June 14, 2023
11:00 am - 12:15 pm


Zoom Webinar

Israeli settler violence and terrorism against Palestinians in the Occupied Territories has been on the rise for many years, but the rate at which this violence is perpetuated has seen a significant spike in the past few years. The most egregious incidents often make headlines, such as the settler rampage in the village of Huwara last March or the 2014 fire-bombing in Duma. Yet the vast majority of settler attacks on Palestinians go largely unnoticed in the international and Israeli press. Meanwhile, many of the most violent settlers and settlements maintain extensive organizational and financial ties with actors in the United States and other Western nations. 
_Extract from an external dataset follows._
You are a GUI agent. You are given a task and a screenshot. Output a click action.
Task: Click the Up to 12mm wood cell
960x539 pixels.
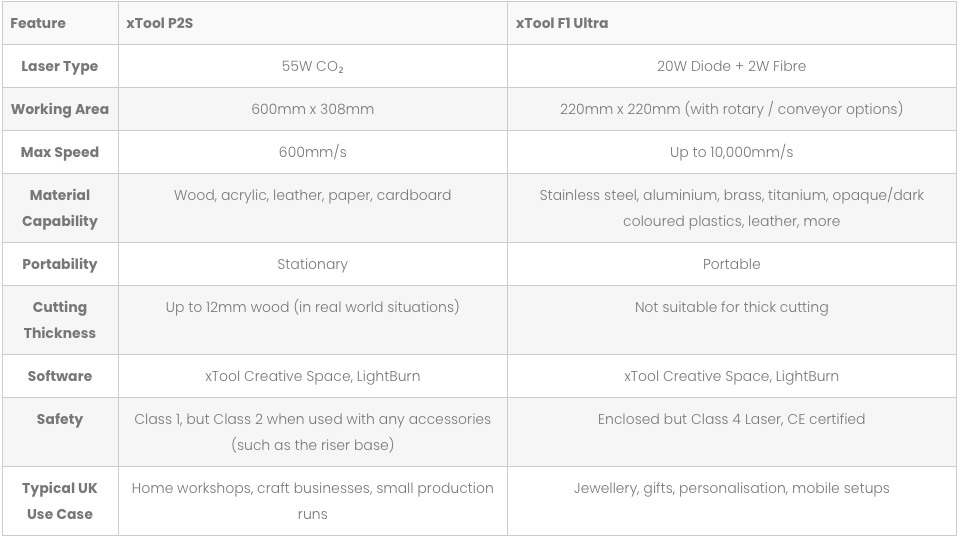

How pervasive is the problem of Israeli settler violence, and how does it affect the daily lives of Palestinians living under Israeli occupation? What role do Israeli authorities, including the army, play in preventing or encouraging settler violence? How has U.S. policy responded to the growing threat of Israeli settler violence and extremism — and where could Washington do more? To shed light on these and other questions, the Middle East Institute is pleased to invite you to join an expert panel discussion.

Key Takeaways

  1. There has been a significant uptick in Israeli settler violence against Palestinians in recent years. Moreover, since the arrival of the current far-right government, we’ve seen an increase in both the scale and frequency of settler attacks, including the Huwara rampage this past March in which hundreds of Israeli settlers descended on the village of Huwara torching dozens of homes, shops and cars and killing one Palestinian. The use of violence is a key feature of the Israeli settlement enterprise in the occupied territories and of the Zionist project more broadly as a means of pushing Palestinians off their lands. 
  2. The Israeli government and state are active participants in settler violence. Although the government does not explicitly encourage violence, it does nothing to disincentivize it, and routinely fails to punish those involved or otherwise hold them accountable. Many settlers are, themselves, in government including as judges, soldiers, and police. As a result, the police do not adequately respond to violence against Palestinians, as was the case in Huwara.
  3. Further adding to the problem, the Israeli government also funnels large amounts of money to settlers in their efforts to take over Palestinian land, while at the same time providing them with infrastructure and security. External groups independently raise money and many Israeli government ministries siphon money to settler groups and councils. In that sense, Israeli settlers and Israeli authorities are not separate entities but in fact two facets of the same movement. 
  4. The United States has played an outsized role both in the settler movement at large and in terms of settler violence. For example, both Meir Kahane and Baruch Goldstein were Americans. In addition, substantial amounts of money  are being funneled from U.S. sources, including tax-exempt nonprofits operating in the United States, directly to support Israeli settlements and even settler violence, including in some cases entities that are designated by the U.S. government as terrorist organizations (although the State Department formally removed Kahanist groups from its list of Foreign Terrorist Organizations, they and their affiliates remain on the Treasury Department’s list of specially designated terrorist groups). Although the Biden administration is clearly uncomfortable with the presence of the Kahanists and other extremists in the Israeli government, such as Ben-Gvir and Smotrich, the U.S. has so far been reluctant to take direct action against the flow of funds to Israeli extremists and has offered little more than occasional condemnation of settler violence.

Resources Guide


Ahmed Abofoul
Legal Research and Advocacy Officer, Al-Haq

Sarit Michaeli
International Advocacy Officer, B'Tselem

Alex Kane
Senior Reporter, Jewish Currents

Khaled Elgindy, moderator
Senior Fellow and Director of the Program on Palestine and Palestinian-Israeli Affairs, Middle East Institute

Speaker Biographies 

Ahmed Abofoul is an international lawyer and currently serves as the Legal Research and Advocacy Officer at ‎Al-Haq, the largest and oldest human rights organization in Palestine. He is also a Research Fellow on legal mobilization at the International Institute of Social Studies (ISS) of Erasmus University Rotterdam‎. 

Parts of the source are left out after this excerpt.